Duration cut for temporary health plans
Short-term coverage will be available for only 90 days, similar to Obama rules
WASHINGTON — The Biden administration announced Thursday that it had finalized a new regulation that curbs the use of short-term health insurance plans that do not comply with the Affordable Care Act, reversing a move by the Trump administration to give consumers more access to cheaper but skimpier plans.
Under the new rule, the short-term plans will be able to last for only 90 days, with an option for a one-month extension.
In 2018, the Trump administration issued a rule allowing the plans to last for just under a year, with the option of renewing them for a total duration of up to three years. Previously, under an Obama-era policy, the plans were required to last less than three months.
The plans, often with lower premiums than those found on the Affordable Care Act’s marketplaces, do not have to cover people with preexisting conditions. They are also free from the health law’s requirement that plans offer a minimum set of benefits, such as prescription drug coverage and maternity care.
Democrats deride the socalled short-term, limited-duration plans as “junk” insurance, and the Obama-era policy was meant to ensure that healthy consumers could not use that option to sidestep the Affordable Care Act’s marketplaces, leaving a sicker pool of customers enrolling in the comprehensive plans offered under the health law.

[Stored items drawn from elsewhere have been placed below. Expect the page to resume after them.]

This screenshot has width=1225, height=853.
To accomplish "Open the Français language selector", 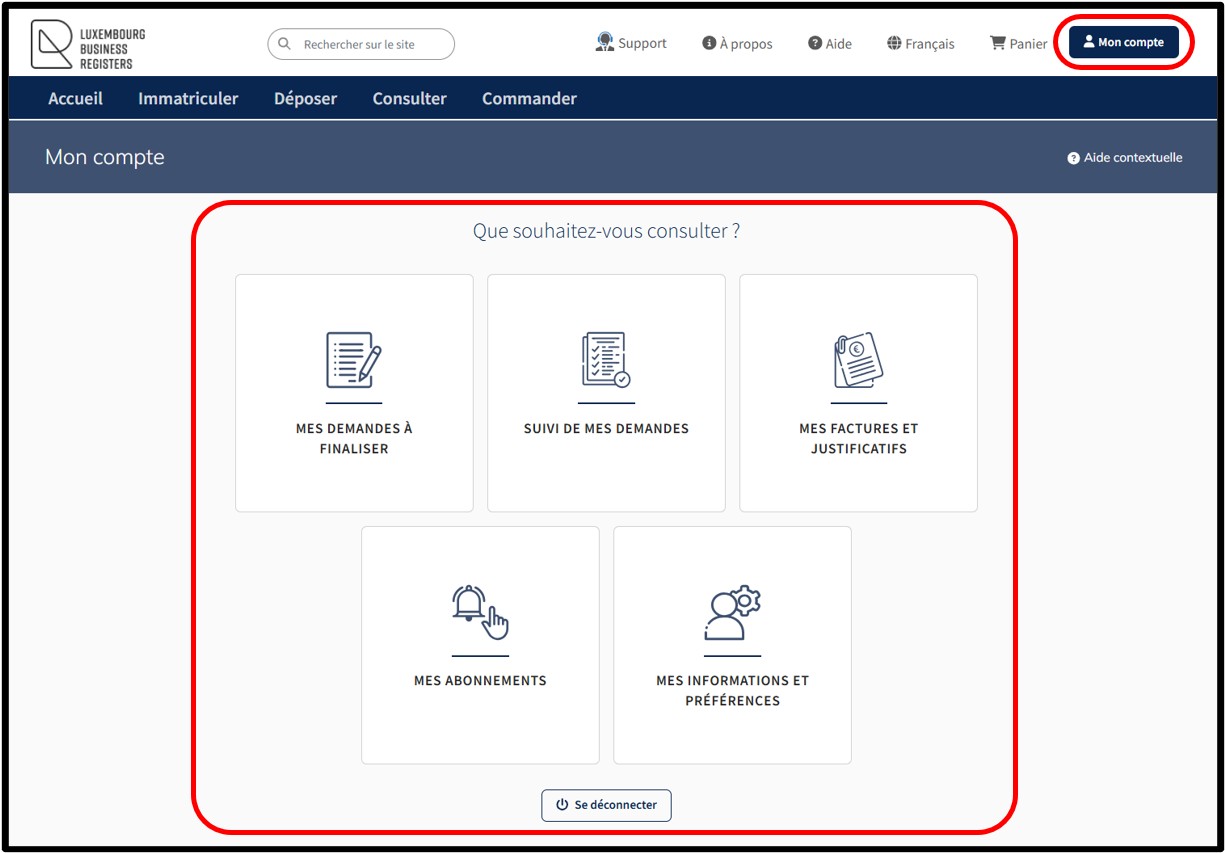I will [x=920, y=44].
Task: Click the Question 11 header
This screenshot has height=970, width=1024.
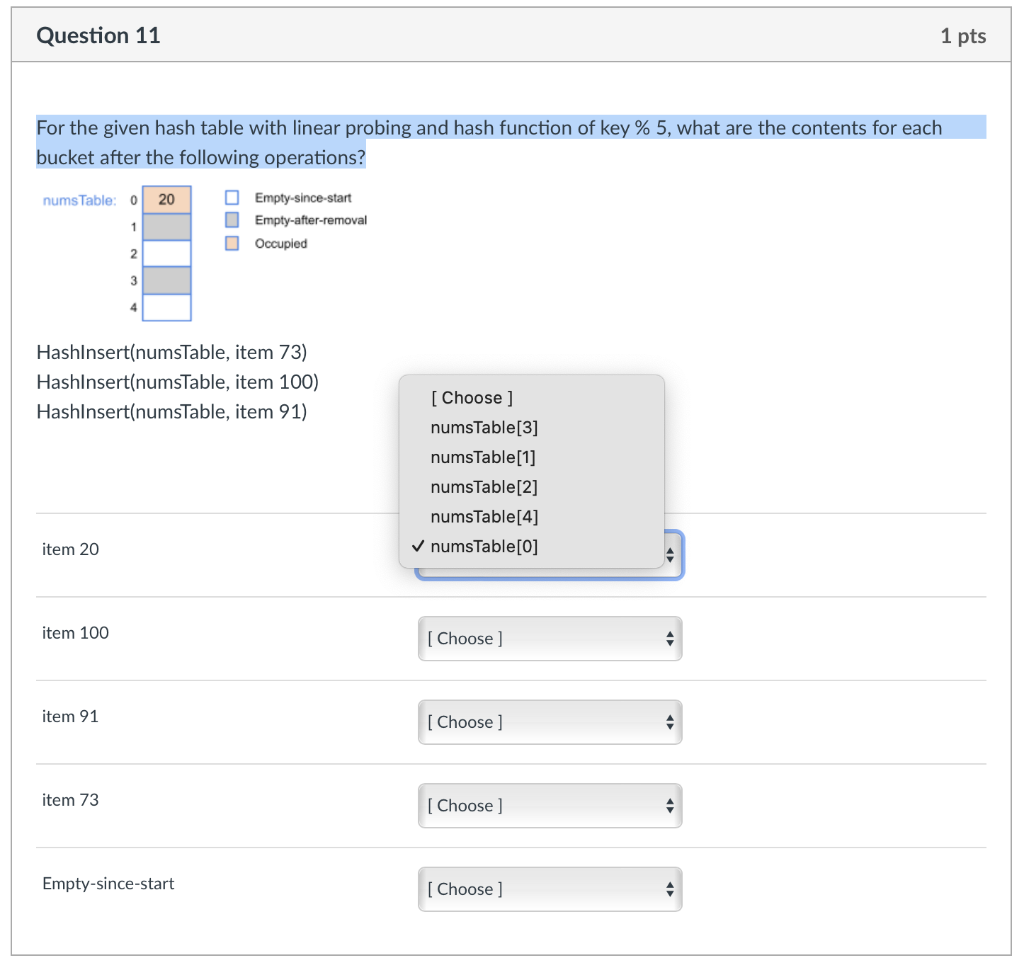Action: pos(98,35)
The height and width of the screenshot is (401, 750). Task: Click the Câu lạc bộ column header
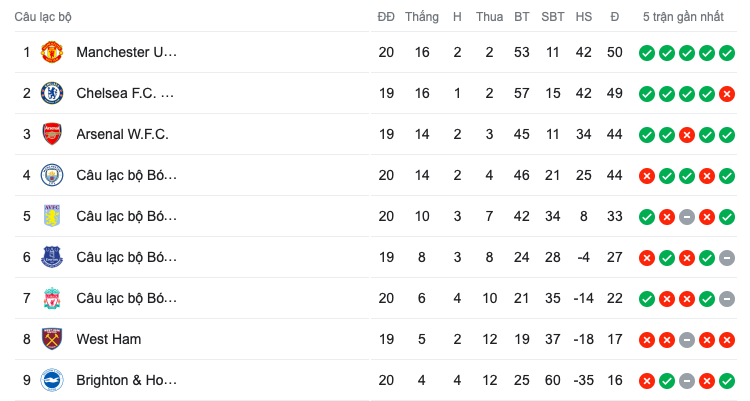(43, 17)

The White House cast the new rule as a way to fortify the marketplaces. In a briefing with reporters Wednesday, Neera Tanden, President Joe Biden’s domestic policy adviser, said that 45 million Americans were now covered through the marketplaces or the expansion of Medicaid under the Affordable Care Act. More than 20 million people signed up for plans on the marketplaces during the most recent open enrollment period.
“President Biden is not taking his foot off the gas,” Tanden said.

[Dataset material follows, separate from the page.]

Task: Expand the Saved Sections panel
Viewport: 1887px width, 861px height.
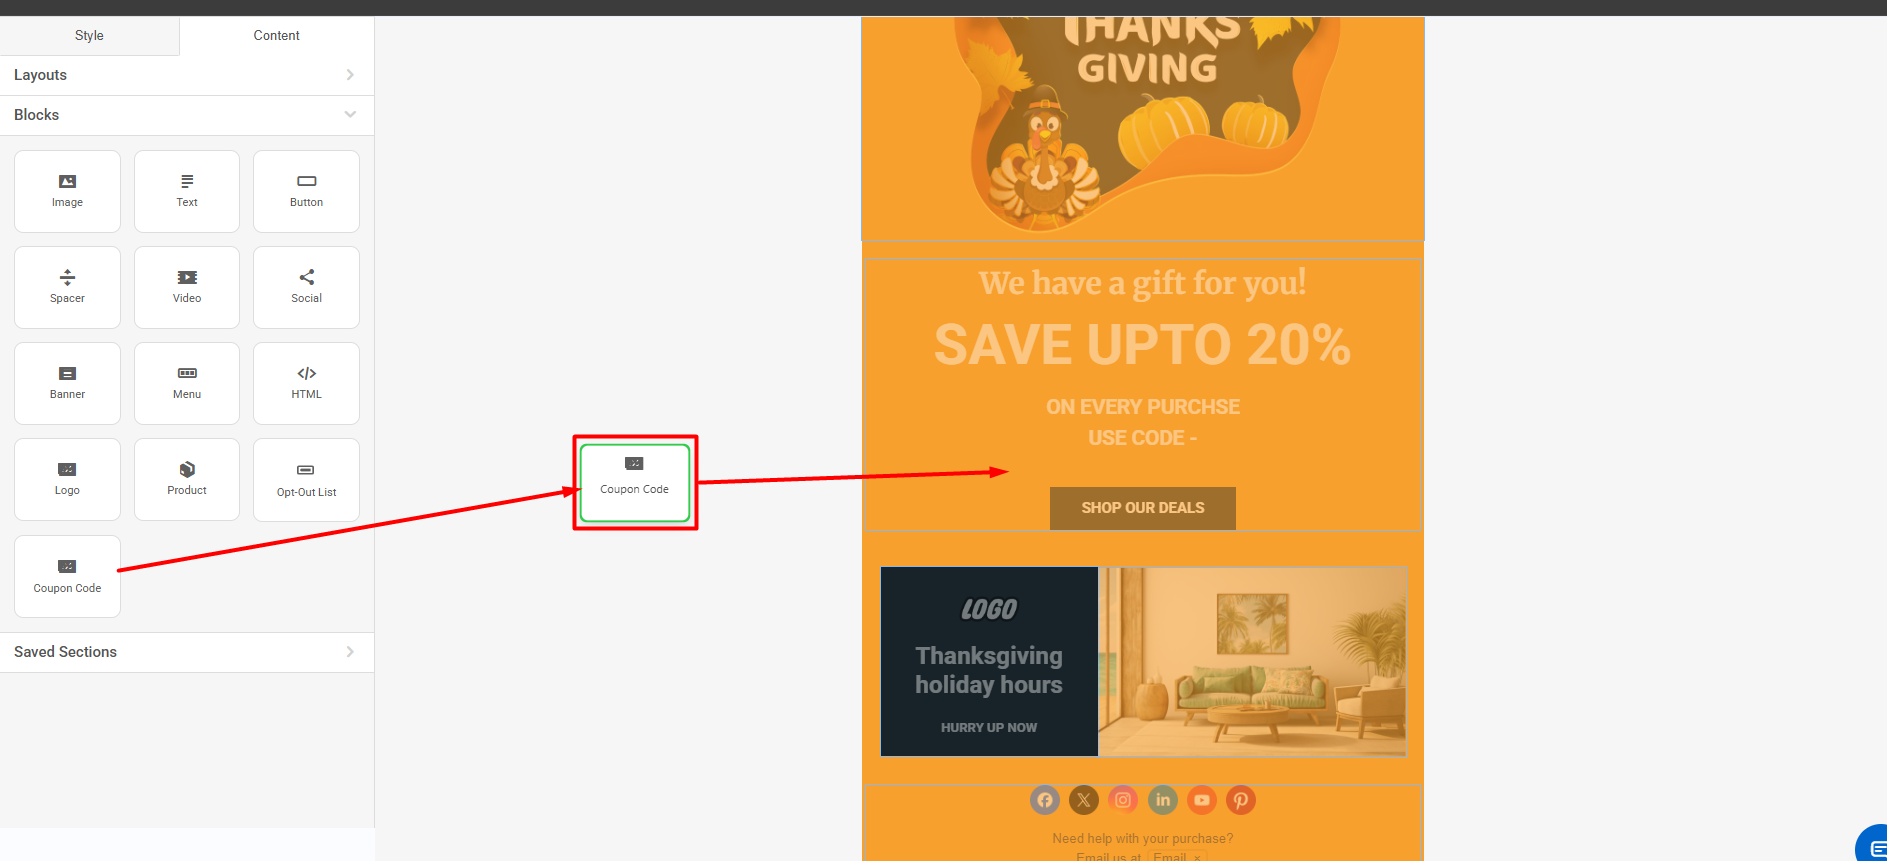Action: (x=187, y=652)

Supporters of the short-term plans have said that the less expensive options are well suited for people who are unable to afford a marketplace plan. Brian Blase, who worked on the 2018 rule as a White House official under President Donald Trump, said the plans were also ideal for contract and self-employed workers, including those with incomes too high to qualify for more generous subsidies on the Affordable Care Act’s marketplaces.
Blase said the new rule could cause insurers offering marketplace plans to face less competition. Sick consumers buying a three-month plan could also lose coverage without a better immediate option, he added. “Nobody benefits,” he said. But critics of the short-term plans have warned that insurers can mislead consumers who enroll in them, including people who might be eligible for free coverage through the Affordable Care Act’s marketplaces. The new regulation requires insurers to provide a disclaimer explaining what the short-term plans cover.
In its announcement Thursday, the White House cited a man in Montana who had accumulated more than $40,000 in health costs because his cancer was considered a preexisting condition, and a woman in Pennsylvania who had undergone an amputation and received roughly $20,000 in bills that her plan would not cover.
Sabrina Corlette, a research professor at Georgetown University’s Center on Health Insurance Reforms, said the plans often showed up prominently when consumers searched online for health insurance, with deceptive advertising.
Georgetown researchers last year conducted a so-called secret shopper study, calling 20 sales representatives to ask about health plans for people who had lost Medicaid coverage and were eligible for free marketplace plans. They found that none of the representatives mentioned the availability of the free plans. The brokers often used aggressive and misleading tactics to sell short-term plans without providing written plan information, the researchers found.